Ich will dies am Beispiel des „Nachhaltigen Warenkorbs“ des Nachhaltigkeitsrates der Bundesregierung sowie an Veränderungen im Handel erläutern. Zum Nachhaltigen Warenkorb:
Der Rat für Nachhaltige Entwicklung der Bundesregierung listet im Nachhaltigen Warenkorb Empfehlungen für Konsumentscheidungen auf. Sie sollen Verbrauchern helfen, beim täglichen Konsum das „nachhaltige Produkt“ vom Rest des Warenangebots zu unterscheiden. Dies tut er für sechs Konsumbereiche: für Lebensmittel und Ernährung, Wohnen und Haushalt, Mobilität und Verkehr, Tourismus und Reisen, Finanzdienstleistungen sowie Textilien und Bekleidung.
Ausgangspunkt des Projekts war die Feststellung, dass es bereits jetzt am Markt Möglichkeiten für einen „nachhaltigen Konsum“ gibt.
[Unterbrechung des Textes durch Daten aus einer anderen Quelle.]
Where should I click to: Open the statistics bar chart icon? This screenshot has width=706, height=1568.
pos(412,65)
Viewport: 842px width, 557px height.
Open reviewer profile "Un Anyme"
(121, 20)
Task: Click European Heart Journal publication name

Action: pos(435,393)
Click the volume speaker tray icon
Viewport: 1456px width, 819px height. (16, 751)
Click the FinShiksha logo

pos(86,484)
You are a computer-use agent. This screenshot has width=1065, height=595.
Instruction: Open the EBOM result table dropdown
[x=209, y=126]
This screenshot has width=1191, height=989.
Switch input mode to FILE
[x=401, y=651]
Bei der Erarbeitung des „Nachhaltigen Warenkorbs“ wurden daher Kennzeichen und Informationsquellen geprüft, die im Sinne der Nachhaltigkeit den Verbrauchern helfen, ein nachhaltiges Warenangebot zu erkennen. Zusammengetragen wurde eine ganze Reihe von Kennzeichnungen wie z.B. das BioZeichen für Lebensmittel, das MSC-Zeichen für Fische aus nachhaltiger Fischereiwirtschaft oder das Transfair Zeichen für fairen Handel. Im Bereich der non-food Produkte wurde der Blaue Engel ebenso ausgewählt wie z.B. das Rugmark-Label für Teppiche, die nicht durch die Ausbeutung von Kindern hergestellt werden.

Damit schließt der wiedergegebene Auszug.